En este contexto, Brasil se vuelve pieza clave. La mayoría de los países de Iberoamérica han advertido que una intervención en Venezuela sería un ataque contra toda la región. Celso Amorim, asesor de Lula, afirmó que “la paz es indivisible”: no puede haber paz en Ucrania mientras haya guerra en Sudamérica. Para Small, la operación policial en Río de Janeiro que dejó 121 muertos —impulsada por un gobernador aliado de Bolsonaro— fue una maniobra diseñada para desestabilizar a Lula. El presidente brasileño respondió de forma correcta, según Small: combatir el crimen sin sacrificar vidas inocentes y atacar las estructuras financieras del narcotráfico, incluyendo bancos nacionales, aunque los verdaderos centros del lavado estén en Londres y Nueva York.

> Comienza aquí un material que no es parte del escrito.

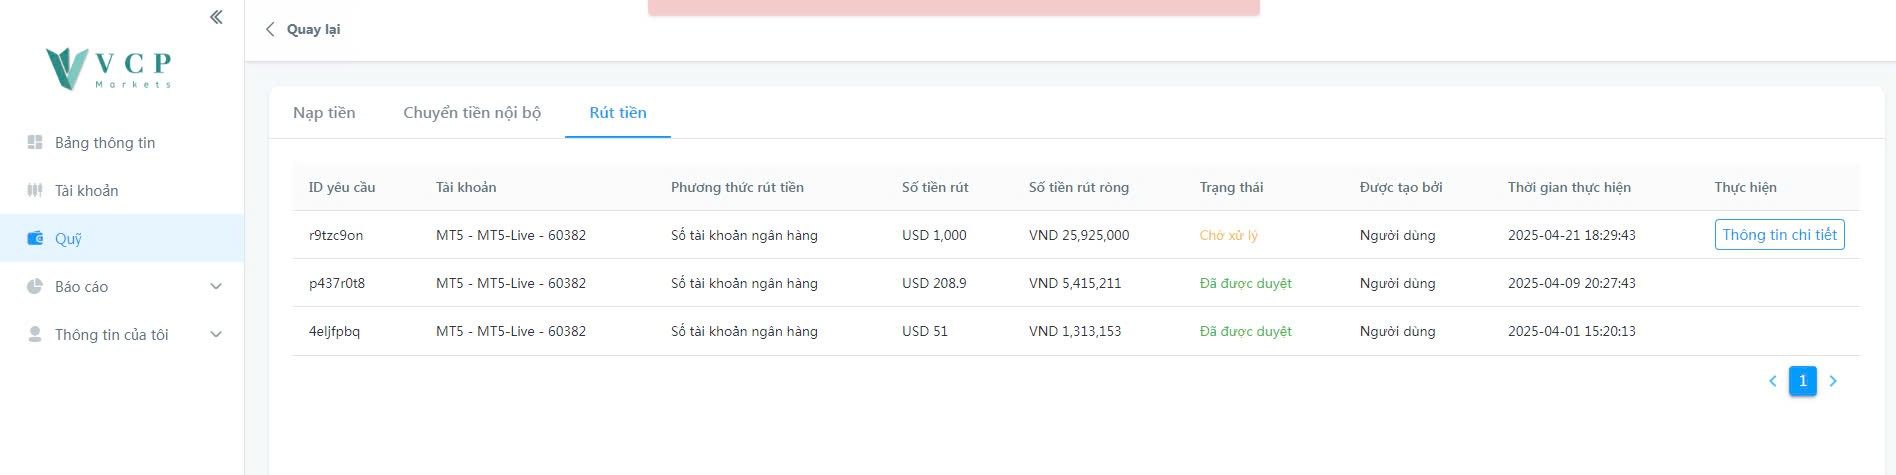This screenshot has width=1896, height=475.
Task: Click request ID r9tzc9on row
Action: 336,235
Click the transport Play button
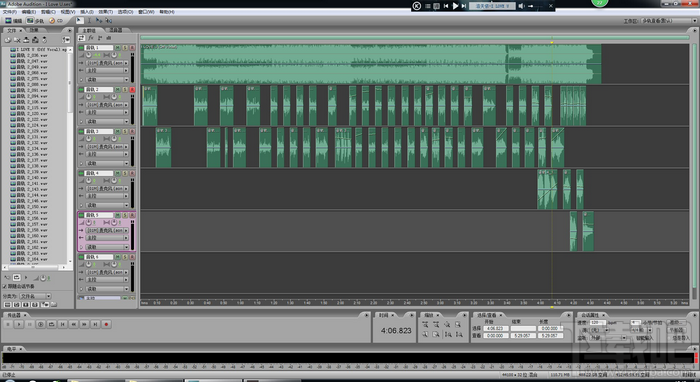Screen dimensions: 700x382 (19, 324)
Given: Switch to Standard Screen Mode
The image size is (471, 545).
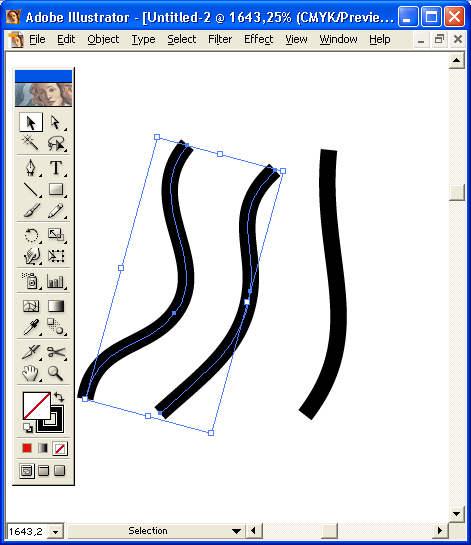Looking at the screenshot, I should (27, 471).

Este mosaico global confirma que el mundo enfrenta una enfermedad estructural: un orden angloestadounidense financieramente en ruinas, moralmente desacreditado y geoeconómicamente incapaz de ofrecer futuro, que se aferra a la confrontación para perpetuarse. Su economía —cada vez más un casino especulativo— y su política exterior —cada vez más dependiente del conflicto— contrastan con el surgimiento de una alternativa multipolar construida por China, Rusia y el Sur Global. Esa alternativa se basa en desarrollo mutuo, infraestructura, tecnología, cooperación industrial, paz duradera y seguridad indivisible. Para que cualquier acuerdo de paz funcione, señalan Ross y Small, es imprescindible una reforma estructural que separe el crédito productivo del caos especulativo. Sin eso, ninguna paz es sostenible.

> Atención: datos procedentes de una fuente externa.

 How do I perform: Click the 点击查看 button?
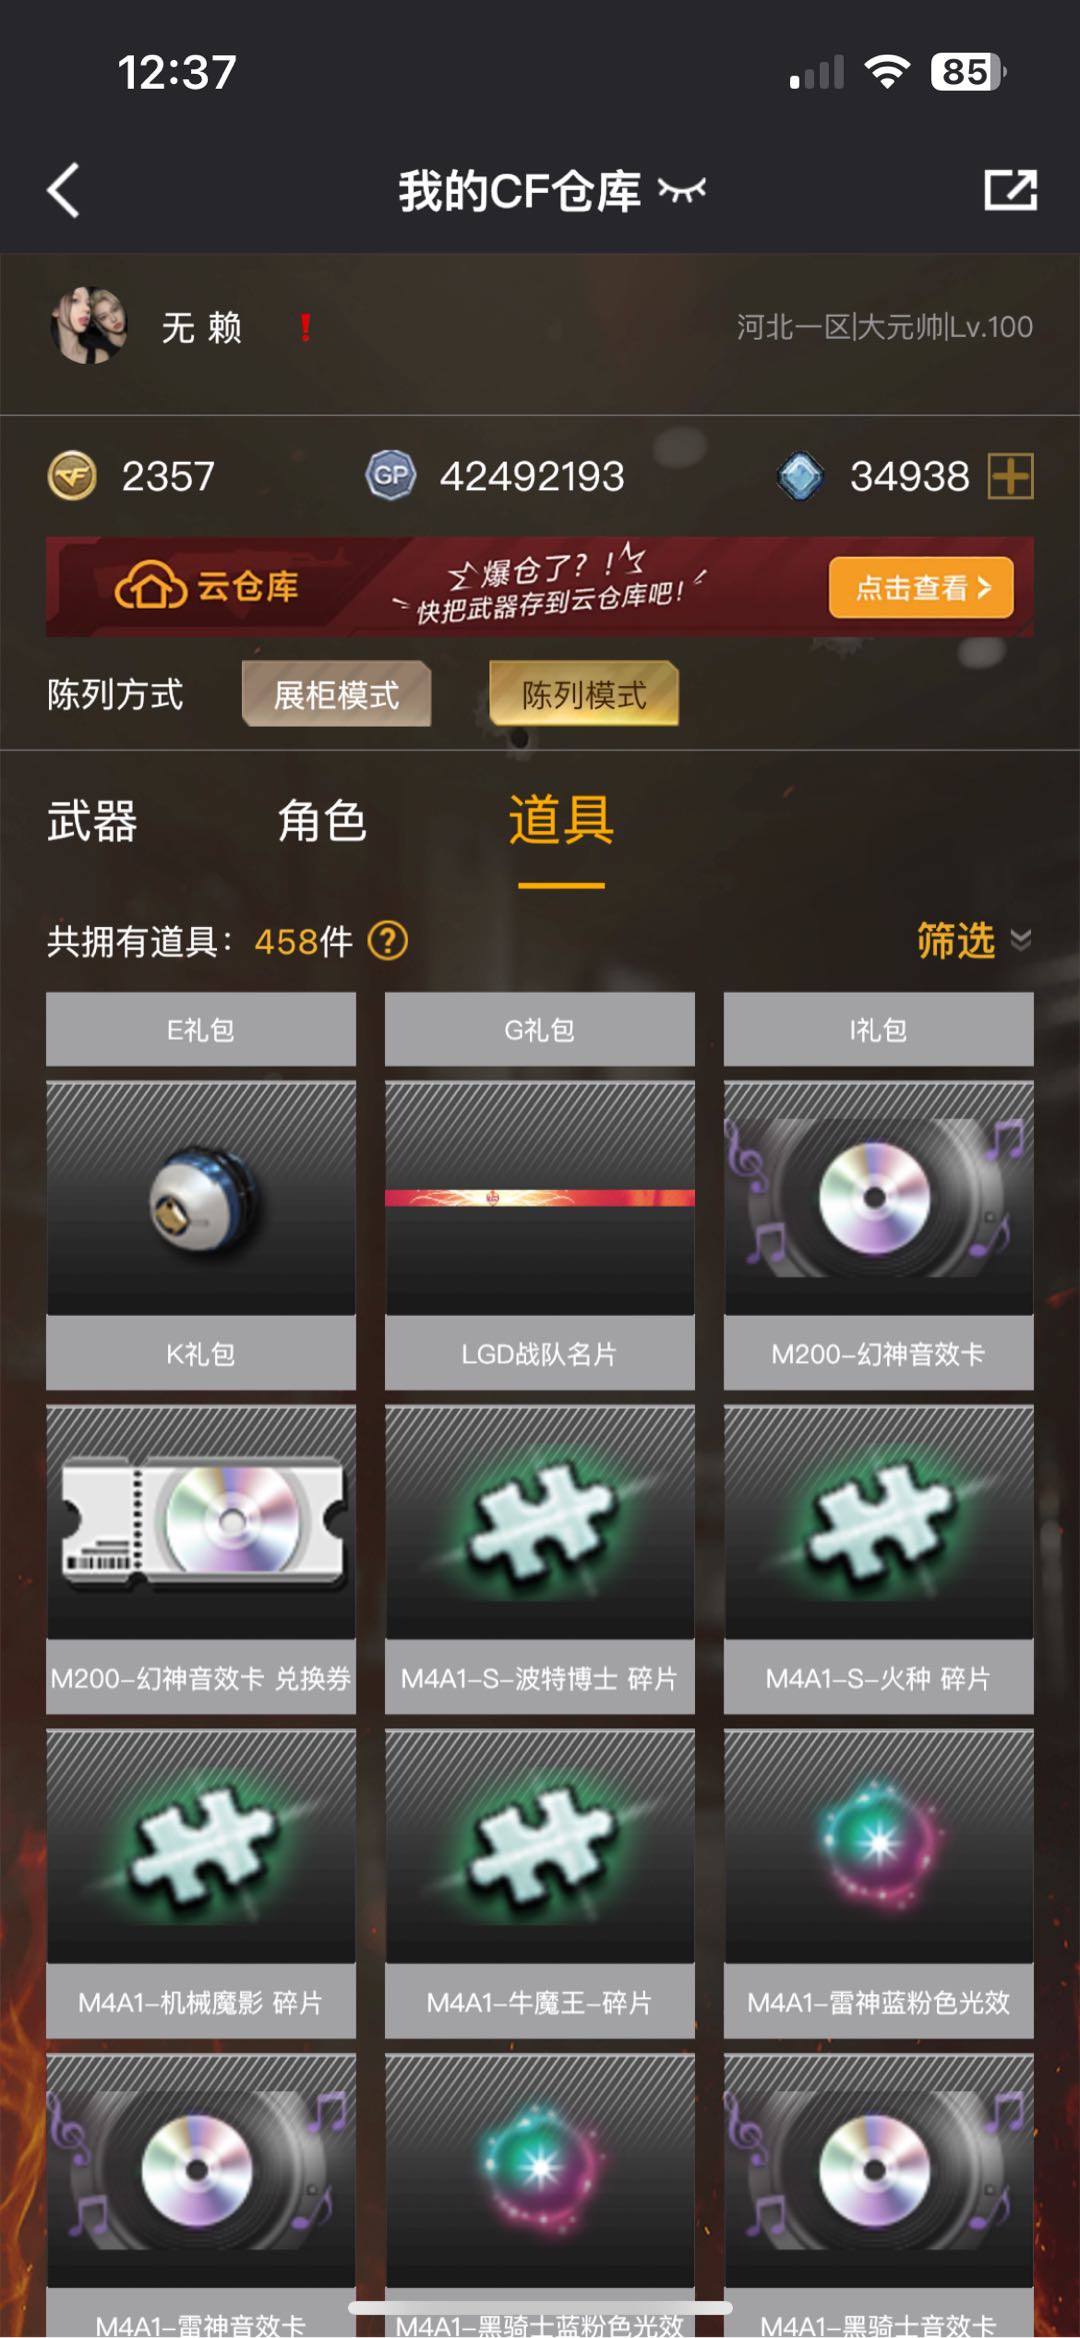pos(921,588)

Occidente no está condenado a la autodestrucción. La cultura europea, recuerda Ross, contiene también la semilla del renacimiento. El Tratado de Westfalia exigía el fin de las represalias y el beneficio del otro como fundamento de la paz duradera. Esquilo, en la Orestíada, muestra cómo las Furias —encarnación de la venganza interminable— pueden transformarse en Euménides encargadas de proteger el futuro. Este principio de transformación, y no el anhelo de victoria sobre un bloque rival, es la clave para un nuevo orden mundial.

La tarea histórica del presente no es aplaudir la victoria geopolítica de un bloque sobre otro, sino armonizar aparentes oposiciones y conducir a las naciones occidentales hacia una comprensión renovada de sus intereses reales, enmarcados en un sistema internacional orientado hacia el desarrollo. El mundo se asoma a un punto de bifurcación: permanecer atrapado en un paradigma agonizante o construir uno nuevo basado en la cooperación, la seguridad compartida y el progreso humano.

La posibilidad de ese futuro existe, pero solo si la humanidad renuncia a la lógica de las Furias —la venganza, la guerra, la división— y recupera el espíritu westfaliano de beneficio mutuo que, desde Esquilo hasta Nicolás de Cusa, desde Xi Jinping hasta Helga Zepp-LaRouche, propone una arquitectura de paz basada en el desarrollo. En este momento decisivo, las naciones deben elegir si continúan sosteniendo un orden angloamericano que se derrumba sobre sí mismo o si abrazan el nuevo paradigma que emerge desde Eurasia y el Sur Global. El destino de Ucrania, Gaza, Venezuela, México, Brasil, Europa y Asia se define por esa decisión. Y también el futuro de la humanidad.